Read The Killer's Tears Online
Authors: Anne-Laure Bondoux
What was Angel supposed to think? Had he, through
the hazard of circumstance, become the child's father? After all, why not? He was almost thirty-five years old and, so far, had never done anything good in his life. To be a father, well, that was something meaningful.
“Call me Papa,” he said one day.
“No.”
“It's an order.”
Paolo shook his head. “My father lies here, under this,” he answered, showing the mound.
Angel turned away. The grave, which lay in the middle of the path leading to the vegetable garden, had begun to torment him. Its silent presence was a constant reminder of his past misdeeds. It was proof of his cruelty, stupid actions, and helplessness. Paolo put wildflowers there sometimes. His eyes remained dry but they tried to probe through the depth of the soil like the drills of an oil digger. All the questions that the child did not ask, and all the answers also, were buried there. Angel always felt a little jealous to see him stop in front of the mound.

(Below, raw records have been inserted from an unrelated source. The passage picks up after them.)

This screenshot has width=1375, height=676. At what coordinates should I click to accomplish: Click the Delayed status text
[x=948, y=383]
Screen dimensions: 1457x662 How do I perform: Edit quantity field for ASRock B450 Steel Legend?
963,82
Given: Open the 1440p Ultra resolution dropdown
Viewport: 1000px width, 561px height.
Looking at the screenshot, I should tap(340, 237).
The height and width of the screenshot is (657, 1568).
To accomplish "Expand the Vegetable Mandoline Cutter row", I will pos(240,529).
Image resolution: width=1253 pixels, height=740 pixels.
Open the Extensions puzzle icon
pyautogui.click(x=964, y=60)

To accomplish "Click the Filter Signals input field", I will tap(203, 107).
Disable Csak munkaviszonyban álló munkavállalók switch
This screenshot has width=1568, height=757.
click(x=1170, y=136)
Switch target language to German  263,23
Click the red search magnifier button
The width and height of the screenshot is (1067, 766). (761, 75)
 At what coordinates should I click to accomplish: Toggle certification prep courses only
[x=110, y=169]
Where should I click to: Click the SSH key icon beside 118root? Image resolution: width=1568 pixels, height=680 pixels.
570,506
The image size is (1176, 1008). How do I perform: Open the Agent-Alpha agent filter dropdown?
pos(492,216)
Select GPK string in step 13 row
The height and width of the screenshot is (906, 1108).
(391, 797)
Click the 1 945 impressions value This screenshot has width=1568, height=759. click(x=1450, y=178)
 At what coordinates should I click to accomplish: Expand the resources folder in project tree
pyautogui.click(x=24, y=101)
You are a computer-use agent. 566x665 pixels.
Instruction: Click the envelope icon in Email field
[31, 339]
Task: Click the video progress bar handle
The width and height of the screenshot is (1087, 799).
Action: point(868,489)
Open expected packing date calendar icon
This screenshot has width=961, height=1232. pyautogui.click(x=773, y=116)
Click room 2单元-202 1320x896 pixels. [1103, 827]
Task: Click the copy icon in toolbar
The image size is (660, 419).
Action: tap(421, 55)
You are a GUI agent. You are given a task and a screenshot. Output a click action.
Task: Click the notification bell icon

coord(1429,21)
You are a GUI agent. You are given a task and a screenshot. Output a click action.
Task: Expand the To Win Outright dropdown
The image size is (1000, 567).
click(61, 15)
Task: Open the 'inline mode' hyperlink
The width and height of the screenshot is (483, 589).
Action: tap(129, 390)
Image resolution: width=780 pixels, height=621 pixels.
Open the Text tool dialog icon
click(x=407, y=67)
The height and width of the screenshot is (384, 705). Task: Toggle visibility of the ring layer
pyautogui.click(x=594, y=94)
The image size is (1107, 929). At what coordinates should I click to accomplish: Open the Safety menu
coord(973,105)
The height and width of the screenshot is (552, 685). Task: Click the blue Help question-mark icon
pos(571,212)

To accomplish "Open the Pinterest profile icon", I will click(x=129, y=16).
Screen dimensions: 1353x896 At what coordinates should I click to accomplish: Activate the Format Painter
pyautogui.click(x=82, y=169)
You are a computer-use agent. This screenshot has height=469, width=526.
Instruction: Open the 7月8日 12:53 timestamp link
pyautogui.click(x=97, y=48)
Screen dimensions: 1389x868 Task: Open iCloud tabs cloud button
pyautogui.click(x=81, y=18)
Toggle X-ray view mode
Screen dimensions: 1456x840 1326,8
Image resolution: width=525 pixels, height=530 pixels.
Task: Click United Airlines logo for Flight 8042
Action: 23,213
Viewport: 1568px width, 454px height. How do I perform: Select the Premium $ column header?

“We could flatten it,” he said.
“Why?”
“To open the path.”
“The path is large enough.”
Angel looked around him. It was true. How could this pile of dirt be in the way, considering the vast and desertlike stretch of land surrounding it? He did not dare talk about it again. It was agreed: the grave would remain as it was.
“But you and I, we could leave,” Angel suggested.
“Go if you want,” said Paolo. “Me, I live here.”
“I live here too. And anyway, I can't leave. I'd be arrested by the police.”
A full year went by and no one came to the Poloverdo house. You would have believed that word had spread among the geologists, the adventurers, and the stargazers to avoid the place; that they knew what a brutal owner they would find there. So solitude closed its arms around the desolate house, cradling it with its empty voice to lull it to sleep.
When the rain damaged the metallic roof, Angel climbed to repair it.
When the snow covered the vegetable garden, Angel held Paolo close to him at night to keep warm.
When the winds howled under the window and door, Angel repaired them to keep the draft out.
He wondered why, in the past, he had ever felt the need to steal, kill, and cheat, when it seemed so easy to live without bothering anyone, simply fighting the seasons and the roughness of life, with the presence of the child as his only joy.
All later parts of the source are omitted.